In this article, we’ll explore several principles of leadership drawing on a number of resources. Most principles of leadership at fairly simple in concept, and yet to apply them well takes practice and coaching. Whether you are a teacher or an administrator, hopefully an overview of these six leadership principles will enable you to grow the leadership quotient in your classroom or school.

1. Clear, Simple Communication

The first principle of leadership is effective communication. There are so many ways in which we mis-communicate, largely because we know what we mean and we assume everyone else knows what we mean, and yet something happens that interferes in the interchange. And yet, communication can be effective when we understand a few basic ideas.

I place clarity and simplicity on two ends of a continuum pertaining to the amount of words we communicate. Often times we attempt to clarify what we mean by throwing more and more words into the mix. So clarity represents one end of the spectrum. Simplicity, on the other hand, is about using a few words as possible. These concepts create a tension for the communicator. I need enough words to be clear to my listener, and yet not so elaborate that I lose simplicity.

This is something I reference in my work on habit training. The second step of habit training is describing the details of the habit. Here the teacher or parent needs to break down the habit into a very simple set of instructions so that the child is able to succeed. I find this principle to be transferrable to all situations, from classroom routines to emergency procedures. Clear, simple communication is the first task of leadership.

For a teacher, minute by minute of every day, communicating with students is job number one.
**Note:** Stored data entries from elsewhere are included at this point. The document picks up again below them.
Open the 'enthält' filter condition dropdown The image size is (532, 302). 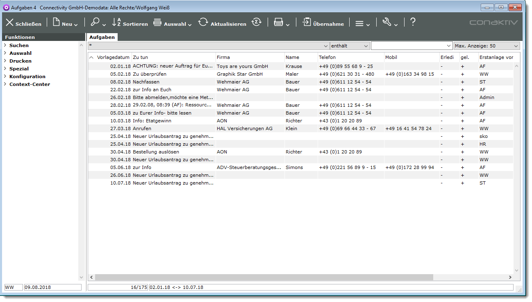pos(350,46)
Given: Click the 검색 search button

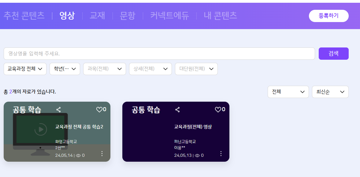Looking at the screenshot, I should coord(333,54).
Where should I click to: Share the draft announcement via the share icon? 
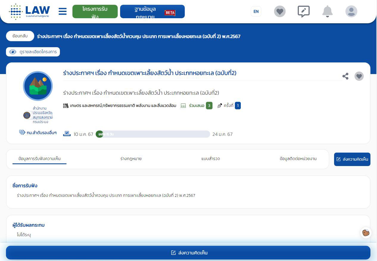[345, 76]
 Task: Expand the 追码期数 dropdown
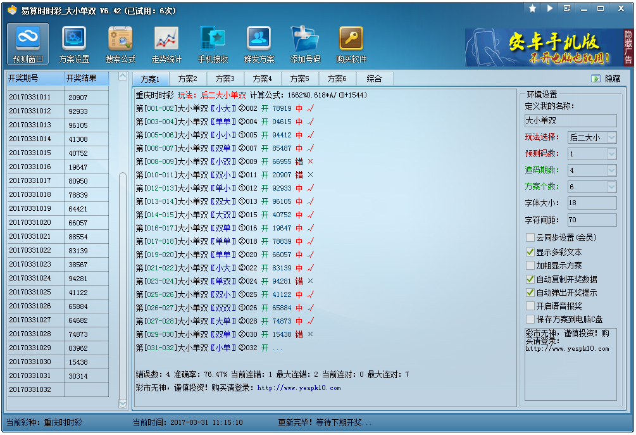click(x=611, y=170)
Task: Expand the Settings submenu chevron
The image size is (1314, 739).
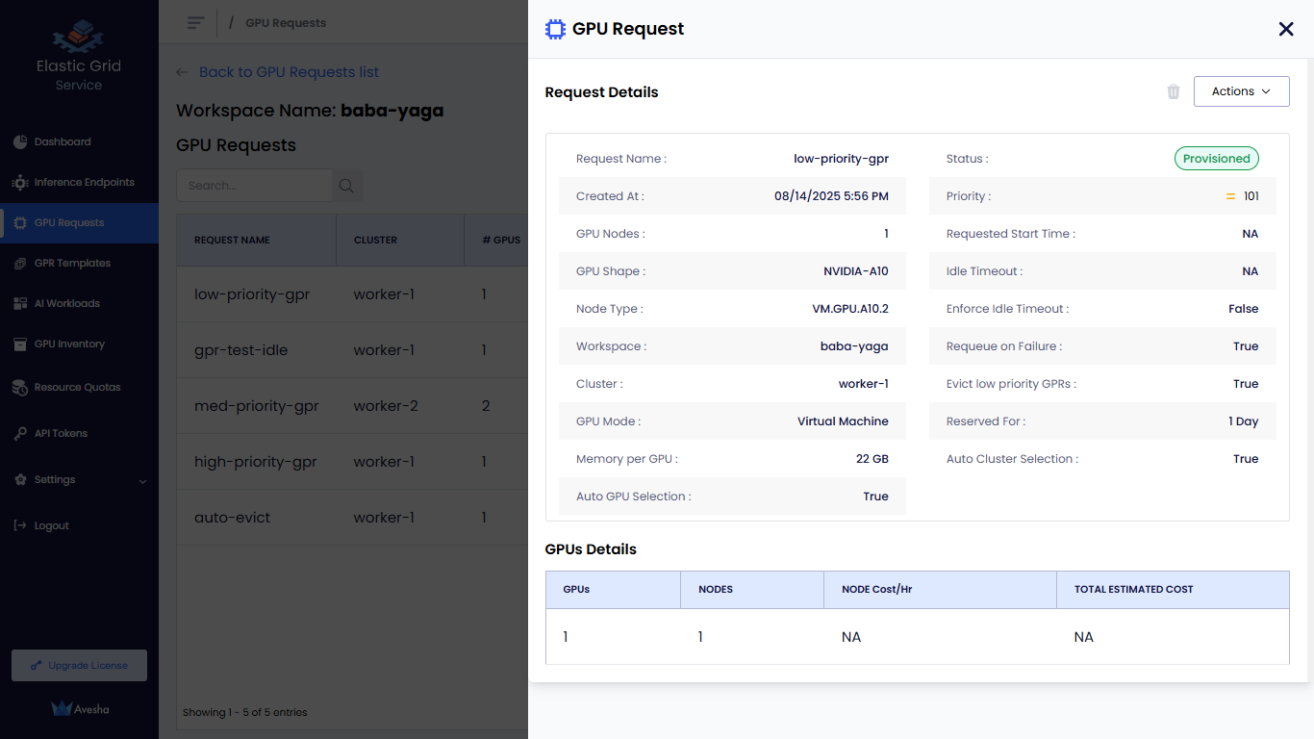Action: click(143, 480)
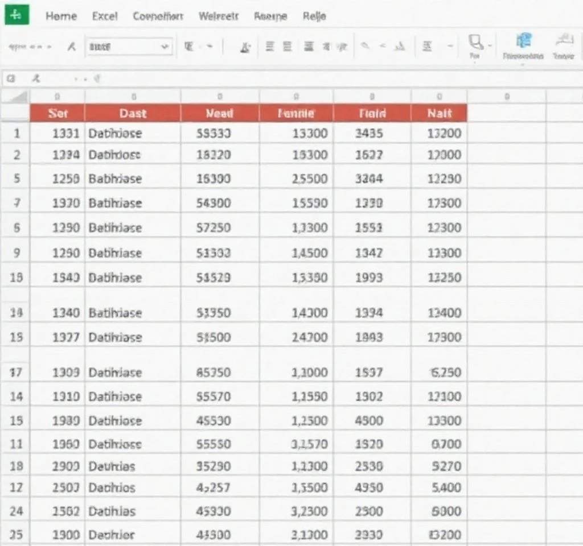Select row header number 25
583x546 pixels.
pos(16,535)
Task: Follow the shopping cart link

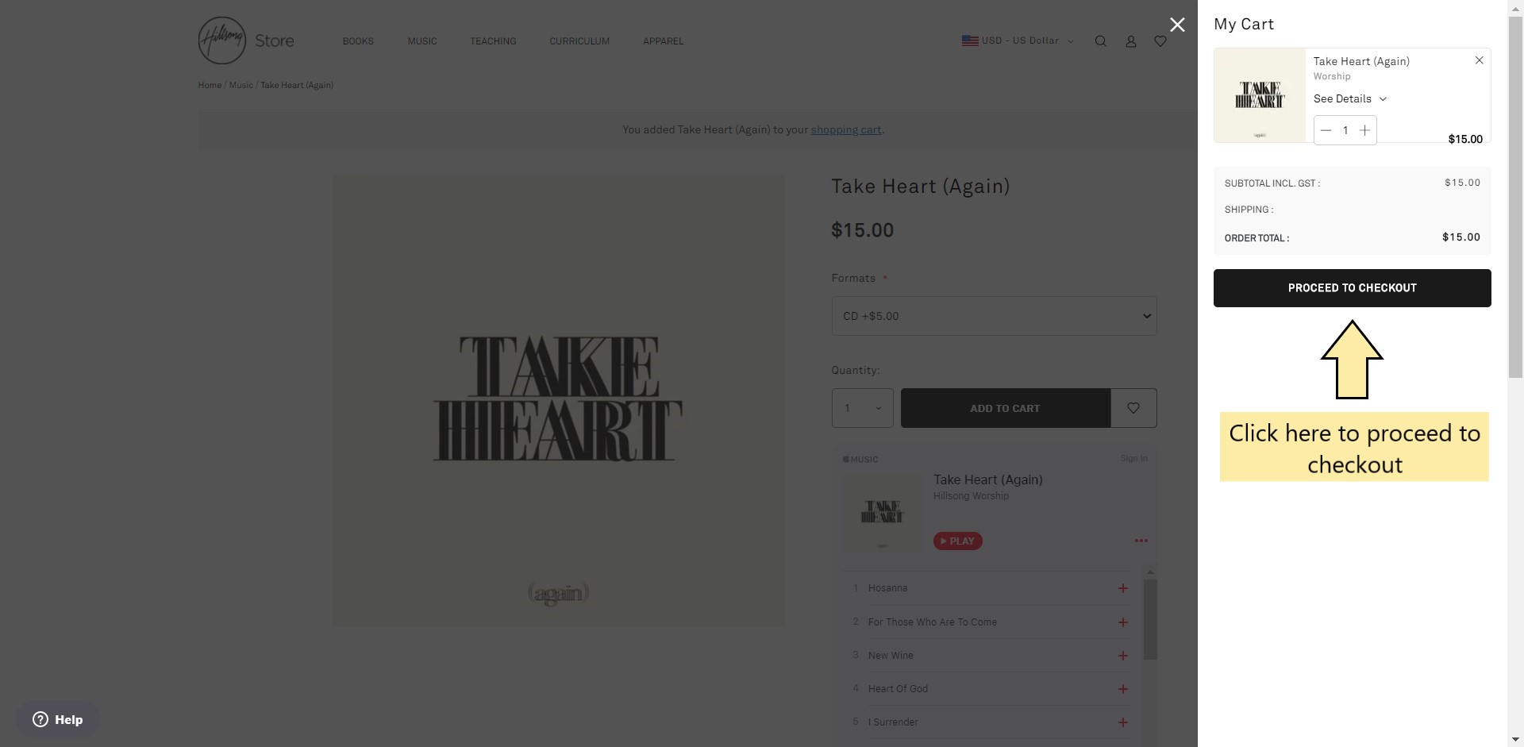Action: [846, 129]
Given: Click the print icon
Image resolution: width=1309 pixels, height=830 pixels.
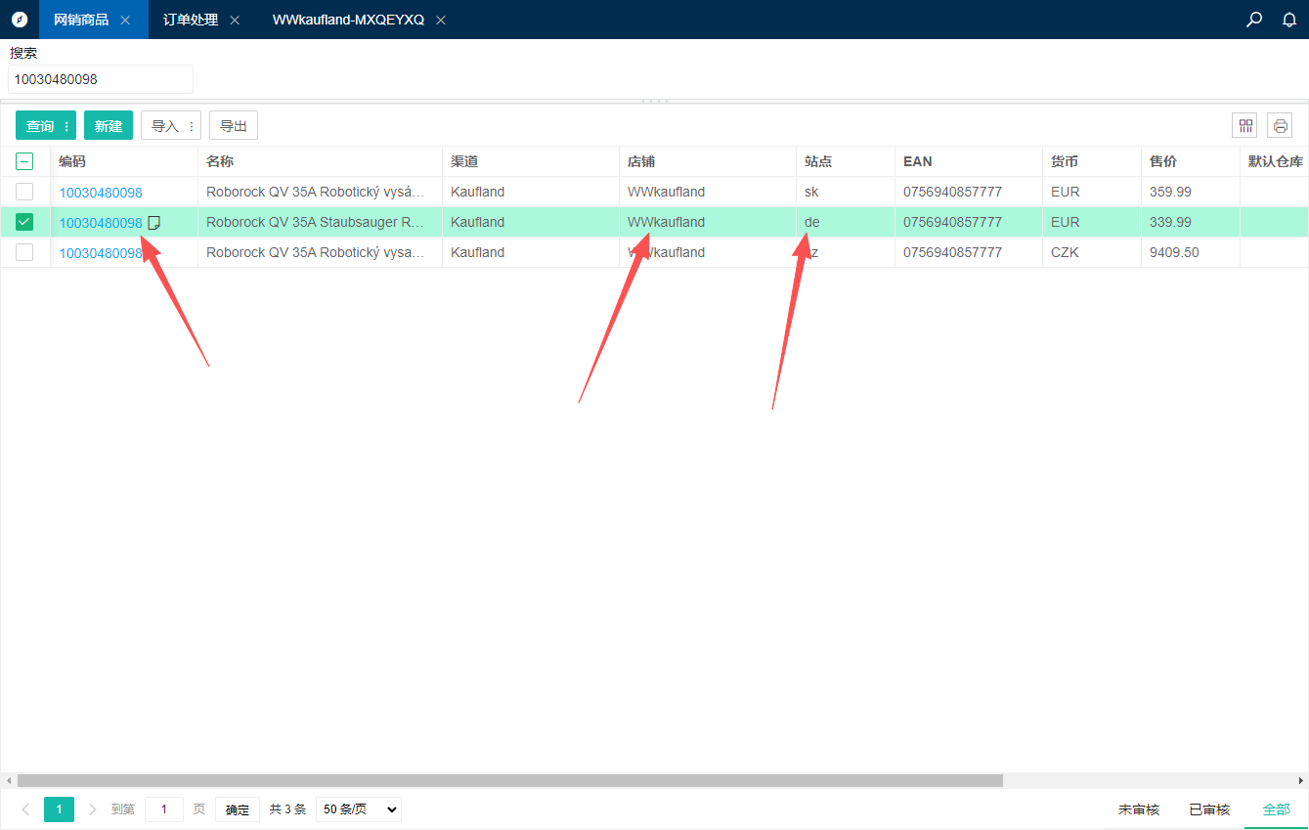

Obviously there are other forms of communication that a teacher must engage in, with fellow teachers, with parents, with administration, etc. Applying the concept of simplicity and clarity works at all levels of communication. Keeping all these different parties in the know leads to the next principle of leadership.

2. Coordinate Your Team

The second principle is a cognate of the first. Keeping your team together and pulling in the same direction is at the heart of leadership. Effective communication only works within a community. This is an idea hinted at by Peter Drucker, who uses the word “communion” to describe a group of people pursuing a common purpose (The Essential Drucker 341). Notice the interesting cognate group: common, communion, community, communication.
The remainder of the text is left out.